Home

Chapter 3 - Bristol 1497

    Bristol has had a long and colourful history. Around the year 100 A.D. Roman soldiers built a village there. During the reign of King Ethelred II (the unready) 968-1016, Bristol was called Briegstowe, the place of the bridge. It was incorporated as a town in 1155. Its location at the confluence of the Avon and Frome rivers and the fact that the Avon is a navigable river which flows into the estuary of the Severn and its large protected harbour built in 1247, placed it in an enviable position to become a great sea port. At the time of the Norman conquest in 1066, there was trading between Bristol and Ireland and the town was visited by Scandinavian traders and seamen. The Bristol merchants and seamen traders soon began going to Bergen in Norway to buy fish. They also at that time began sailing further north to fish off the coast of Iceland. By the 1300’s, English wool was an important and valued export, as was the coarse cloth produced in England and sent to Europe for finishing before marketing. This continued expansion of trade secured Bristol’s position as an important seaport in England.

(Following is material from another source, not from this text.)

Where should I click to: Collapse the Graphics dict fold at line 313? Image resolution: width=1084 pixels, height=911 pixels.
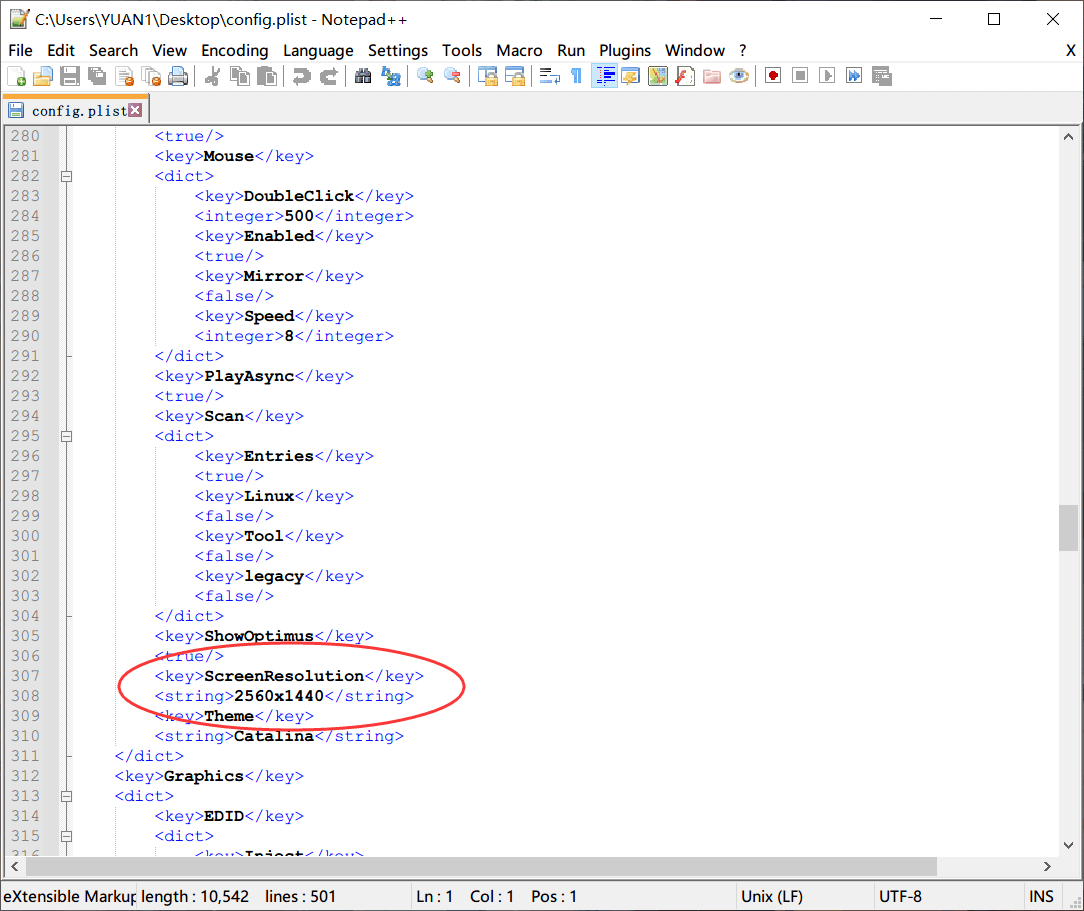[x=66, y=796]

    The Calais Customs Roll of 1346 lists among other items, the number of ships and mariners from ports in England. At that time Bristol had between 600 and 700 mariners, surpassed only by few ports, Yarmouth, Fowey and Dartmouth. We can deduce from the Roll that Bristol occupied a position of prominence as a shipping port during the middle of the 14th century. Bristol was made a county by King Edward III in 1373. It was here that John Cabot came in c1495 to begin preparations for his great voyage of discovery which was to change the world forever. North America in particular was able to shed the old class systems and develop in the United States a new system of government which was to spill over into Europe.

    The Customs returns of England for the 50 year period 1485-1535 shows that trade from the smaller ports such as Bristol remained virtually stationary while the shipping business of London more than doubled. The increase in the size of ships in that period left the shallow harbours useless for all but the coastal trade and fishing boats. Harbours such as London with their deep harbours, large populations and money to improve docking facilities prospered.

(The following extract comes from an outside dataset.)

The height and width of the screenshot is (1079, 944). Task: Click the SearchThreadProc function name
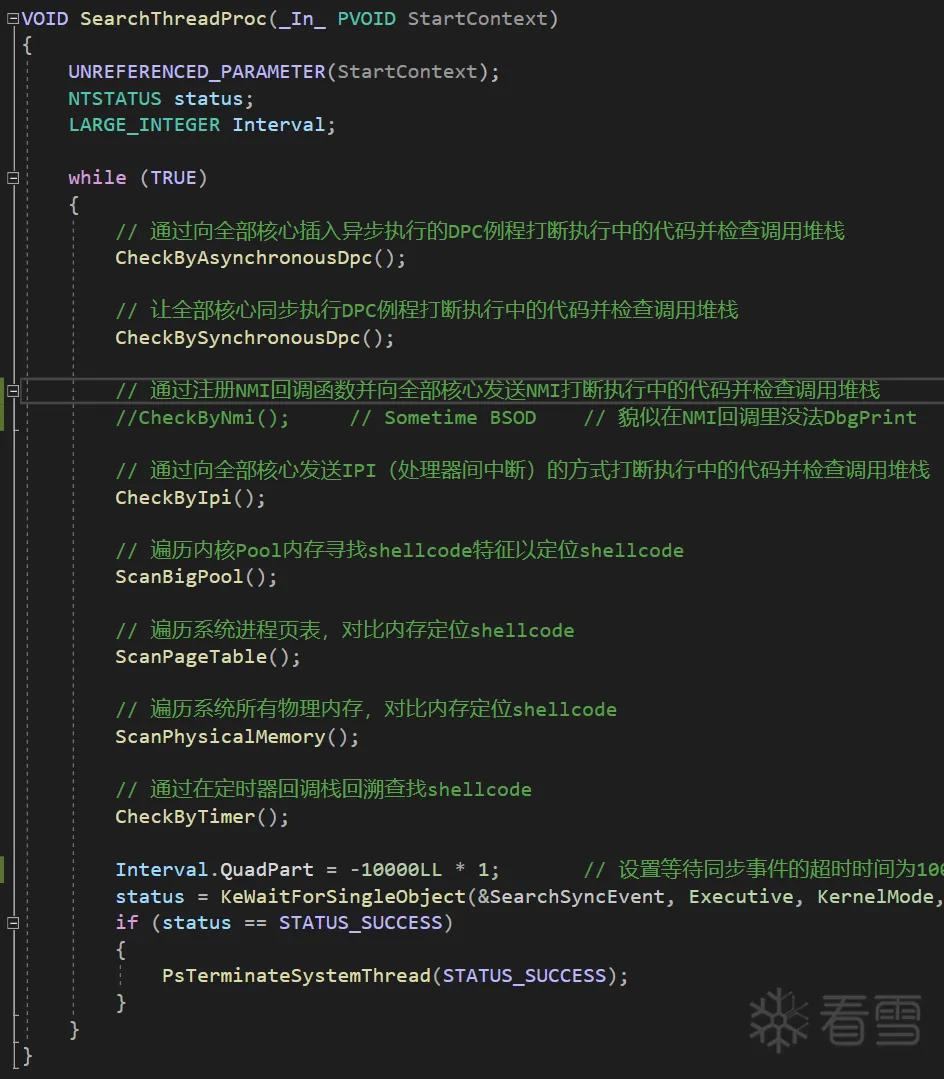coord(173,19)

    When John Cabot arrived at Bristol in 1495 he found a bustling community. Stories of the Western Ocean had been making the rounds since the 1480s. The Bristol seamen and merchants claimed it was they who first visited the new found land and it was they who first showed Cabot the way.

    There is no doubt that when John Cabot came to Bristol he was in contact with the merchants there, the great entrepreneurs of their time: Robert Thorne, William Thorne, Thomas Thorne, Hugh Elyot, Richard Warde, Thomas Asshehurst, John Thomas, John Lloyd (Thloyde), the most experienced sea captain in England, John and Francis Fernandez, John Gonzales and the others who were all dynamic businessmen and saw in the land to the west a chance to make their fortune. Some may have prospered, not from gold and silver or the spice trade as they had hoped but from the great fishery which was to develop in the new found land. Some may have perished in the great adventure, for it is almost certain that some of the above mentioned people accompanied Cabot on the voyages of 1497 and 1498. To think otherwise would fly in the face of reasonable reality. Some of these men would have invested in the ventures and would have taken passage with Cabot.

    The names listed are a few found on records of that era. To people today they are simply names on paper as little is known about their personal lives or the lives of their contemporaries. In written history only people of social status and position are extensively recorded, leaving the ordinary people to oral history of their families. At present, written family trees and collected documents with some written history have filled the void for many of today’s population. The development of the computer with its different facets of communication will make it easier for people in general to maintain their family history and examine the past, thus making the history of all groups more accessible.

    So this was Bristol of 1497, alive with rumours of voyages to the west and land found there. The news of the discovery of land by Christopher Colombus, in the present day West Indies, was the catalyst needed to provide the impetus to the merchants of Bristol to proceed with a voyage west of Ireland in search of new land. John Cabot’s arrival in 1495 was the break the merchants were looking for to launch their enterprise. He entered into negotiations with the merchants and soon they had an agreement. They then began talking to Henry VII to secure Letters Patent to conduct the voyage. In 1496 the Letters Patent was issued to John Cabot, his sons Lewis, Sebastian and Sancio giving them license to discover new lands to the west.

    The voyage was to change Bristol and the West Country into the nucleus of the fish trade in the northwest Atlantic and sow the seed of the British Empire.